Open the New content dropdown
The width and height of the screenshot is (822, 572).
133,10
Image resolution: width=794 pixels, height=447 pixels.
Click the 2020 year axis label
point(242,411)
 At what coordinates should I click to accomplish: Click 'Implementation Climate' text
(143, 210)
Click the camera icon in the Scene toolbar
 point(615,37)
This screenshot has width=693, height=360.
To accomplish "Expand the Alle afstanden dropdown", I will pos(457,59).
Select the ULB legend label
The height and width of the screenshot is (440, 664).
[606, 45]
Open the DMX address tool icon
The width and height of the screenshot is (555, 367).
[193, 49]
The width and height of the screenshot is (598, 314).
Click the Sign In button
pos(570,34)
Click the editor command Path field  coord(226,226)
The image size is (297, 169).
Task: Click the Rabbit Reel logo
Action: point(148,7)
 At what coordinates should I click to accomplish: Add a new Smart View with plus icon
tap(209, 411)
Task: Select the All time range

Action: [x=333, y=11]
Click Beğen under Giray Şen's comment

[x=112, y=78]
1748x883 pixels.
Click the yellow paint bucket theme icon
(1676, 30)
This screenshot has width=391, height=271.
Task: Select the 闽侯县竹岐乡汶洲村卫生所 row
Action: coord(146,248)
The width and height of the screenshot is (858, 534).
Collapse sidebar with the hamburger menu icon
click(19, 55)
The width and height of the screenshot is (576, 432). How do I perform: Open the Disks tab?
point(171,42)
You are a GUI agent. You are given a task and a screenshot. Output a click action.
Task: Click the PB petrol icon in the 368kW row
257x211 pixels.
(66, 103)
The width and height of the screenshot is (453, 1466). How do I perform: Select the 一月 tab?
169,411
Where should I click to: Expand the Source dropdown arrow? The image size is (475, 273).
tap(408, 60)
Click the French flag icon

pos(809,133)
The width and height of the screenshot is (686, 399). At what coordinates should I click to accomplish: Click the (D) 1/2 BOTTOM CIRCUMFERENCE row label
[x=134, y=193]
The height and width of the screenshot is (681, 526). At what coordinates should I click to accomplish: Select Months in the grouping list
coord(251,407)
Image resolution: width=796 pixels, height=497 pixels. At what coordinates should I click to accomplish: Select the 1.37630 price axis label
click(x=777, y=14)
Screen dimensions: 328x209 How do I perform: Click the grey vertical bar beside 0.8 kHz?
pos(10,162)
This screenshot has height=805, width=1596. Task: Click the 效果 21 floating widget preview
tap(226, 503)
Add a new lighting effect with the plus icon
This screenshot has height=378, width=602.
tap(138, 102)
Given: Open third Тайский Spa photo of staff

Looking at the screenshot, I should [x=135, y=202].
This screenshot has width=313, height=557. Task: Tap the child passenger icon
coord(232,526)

········

◆ TASK: Repeat the listing above in full.

◆ RESPONSE BOX:
Open the New content dropdown
The width and height of the screenshot is (822, 572).
133,10
Image resolution: width=794 pixels, height=447 pixels.
Click the 2020 year axis label
point(242,411)
 At what coordinates should I click to accomplish: Click 'Implementation Climate' text
(143, 210)
Click the camera icon in the Scene toolbar
 point(615,37)
This screenshot has width=693, height=360.
To accomplish "Expand the Alle afstanden dropdown", I will pos(457,59).
Select the ULB legend label
The height and width of the screenshot is (440, 664).
[606, 45]
Open the DMX address tool icon
The width and height of the screenshot is (555, 367).
[193, 49]
The width and height of the screenshot is (598, 314).
Click the Sign In button
pos(570,34)
Click the editor command Path field  coord(226,226)
The image size is (297, 169).
Task: Click the Rabbit Reel logo
Action: point(148,7)
 At what coordinates should I click to accomplish: Add a new Smart View with plus icon
tap(209, 411)
Task: Select the All time range

Action: [x=333, y=11]
Click Beğen under Giray Şen's comment

[x=112, y=78]
1748x883 pixels.
Click the yellow paint bucket theme icon
(1676, 30)
This screenshot has width=391, height=271.
Task: Select the 闽侯县竹岐乡汶洲村卫生所 row
Action: coord(146,248)
The width and height of the screenshot is (858, 534).
Collapse sidebar with the hamburger menu icon
click(19, 55)
The width and height of the screenshot is (576, 432). How do I perform: Open the Disks tab?
point(171,42)
You are a GUI agent. You are given a task and a screenshot. Output a click action.
Task: Click the PB petrol icon in the 368kW row
257x211 pixels.
(66, 103)
The width and height of the screenshot is (453, 1466). How do I perform: Select the 一月 tab?
169,411
Where should I click to: Expand the Source dropdown arrow? The image size is (475, 273).
tap(408, 60)
Click the French flag icon

pos(809,133)
The width and height of the screenshot is (686, 399). At what coordinates should I click to accomplish: Click the (D) 1/2 BOTTOM CIRCUMFERENCE row label
[x=134, y=193]
The height and width of the screenshot is (681, 526). At what coordinates should I click to accomplish: Select Months in the grouping list
coord(251,407)
Image resolution: width=796 pixels, height=497 pixels. At what coordinates should I click to accomplish: Select the 1.37630 price axis label
click(x=777, y=14)
Screen dimensions: 328x209 How do I perform: Click the grey vertical bar beside 0.8 kHz?
pos(10,162)
This screenshot has height=805, width=1596. Task: Click the 效果 21 floating widget preview
tap(226, 503)
Add a new lighting effect with the plus icon
This screenshot has height=378, width=602.
tap(138, 102)
Given: Open third Тайский Spa photo of staff

Looking at the screenshot, I should [x=135, y=202].
This screenshot has width=313, height=557. Task: Tap the child passenger icon
coord(232,526)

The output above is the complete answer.